12. CONTROL. Notwithstanding any other provision of the Agreement, it
is understood and agreed that the Trust shall at all times retain the ultimate
responsibility for and control of all functions performed pursuant to this
Agreement and reserve the right to direct, approve, or disapprove any action
hereunder taken on its behalf by the Portfolio Manager.
13. SERVICES NOT EXCLUSIVE. It is understood that the services of the
Portfolio Manager are not exclusive, and nothing in this Agreement shall
prevent the Portfolio Manager (or its affiliates) from providing similar
services to other clients, including investment companies (whether or not
their investment objectives and policies are similar to those of the Series)

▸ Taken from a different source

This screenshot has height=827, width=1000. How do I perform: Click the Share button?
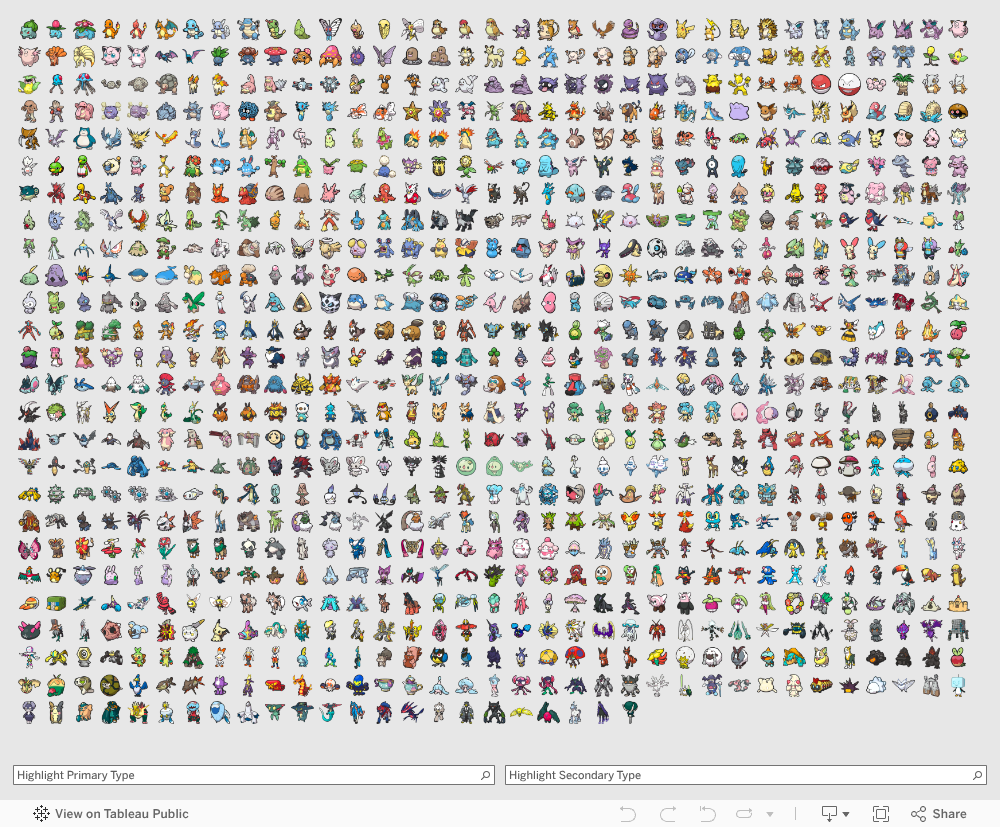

or from engaging in other activities.
14. LIABILITY. Except as may otherwise be required by the 1940 Act or
the rules thereunder or other applicable law, the Trust and the Manager agree
that the Portfolio Manager, any affiliated person of the Portfolio Manager,
and each person, if any, who, within the meaning of Section 15 of the 1933 Act
controls the Portfolio Manager shall not be liable for, or subject to any
damages, expenses, or losses in connection with, any act or omission connected
with or arising out of any services rendered under this Agreement, except by
reason of the Portfolio Manager's negligent performance of its duties, or by
reason of any violation of the Portfolio Manager's obligations and duties
under this Agreement.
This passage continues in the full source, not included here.